Different studies may use different labels to represent alleles and allele frequencies may vary in different populations. Therefore, it is important for linkage programs to use study/population-specific marker allele labels and frequencies when jointly analyzing data from different studies and populations. Unfortunately, most available linkage software (except newer versions of MENDEL [38]) cannot handle study/population-specific alleles directly. In this study, we employed two very useful approaches: we created dummy marker copies in each dataset for any markers genotyped in different studies or made proper bandsize adjustment for those markers that were genotyped by multiple primers. We were then able implement linkage analyses using study/population-specific alleles without the need to modify existing software.

By comparing the genetic orders of autosomal markers from the Weber sets 9 and 10 with their physical positions, DeWan et al. [25] identified 7 markers in the Set 10 and 5 markers in Set 9 whose physical orders were inconsistent with their genetic orders. With our large data collection, we confirmed that most of these previously-identified inconsistencies resulted from the imprecision of the physical map used in that comparison. With the latest (more accurate) physical assembly data, we only detected one inconsistency that had been encountered by DeWan et al: marker D20S159 was assigned to the wrong chromosome in the Weber set 10 (assigned to chromosome 20 instead of chromosome 2). In addition, we identified a marker order mistake on the X chromosome: marker DXS9893 in the Weber set 10 was incorrectly placed position 44 cM upstream of its actual location. These ordering problems could seriously impair the validity and accuracy of results of any linkage analysis that used these markers. In order to obtain correct linkage results for previously published genome scans, multipoint linkage analyses should be repeated on these regions with the correct map orders.

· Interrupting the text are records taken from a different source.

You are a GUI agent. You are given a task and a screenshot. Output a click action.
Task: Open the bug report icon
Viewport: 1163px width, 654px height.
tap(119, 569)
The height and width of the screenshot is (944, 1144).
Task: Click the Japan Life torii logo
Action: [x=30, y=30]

We tested population-specific recombinations across five ethnic groups. Numerical optimization is extremely time-consuming when the number of estimated recombination fractions (N) becomes large because the computational complexity is generally on the order of N 2 for each iteration. The great advantage of the numerical optimization method is that we can incorporate the covariance terms into our calculation as well as directly confirm the success of convergence, which improves our statistical tests. It was necessary to include the covariance terms because the map distance estimates of map intervals on the same chromosome are not always independent. Our results showed that adjacent map interval estimates are usually negatively correlated with each other, while the map intervals far apart tend to be independent (results not shown).

When comparing the maps interval by interval, the results from the European, Chinese, and Hispanic samples were in quite good agreement with each other. One region on chromosome 8p showed significant length differences between the European and Chinese maps, and between the African American and Chinese maps. This map interval lies within the 8p (8p23.1-8p22) inversion polymorphism region [36], which also harbors recurrent chromosomal rearrangements, including an inverted duplication deletion (8p23) [17, 39, 40]. This region harbors several members of the olfactory gene receptor family and is flanked by repeated inverted sequences which mediate homologous unequal recombination [39]. The frequency of 8p inversion carriers has been estimated at 39% in a Japanese population and 26% in Europeans [39, 40]. Since an inversion has the potential to influence the computed map distance, either by suppressing recombination or altering regional physical distances, different map lengths could be observed when inversion frequencies differ among populations. Due to the sparseness of the Weber screening sets, it is not possible for us to investigate the potential impact of this inversion polymorphism on these maps in more detail. We also detected three other significantly different map intervals when comparing the African American and the Chinese samples (Table 4).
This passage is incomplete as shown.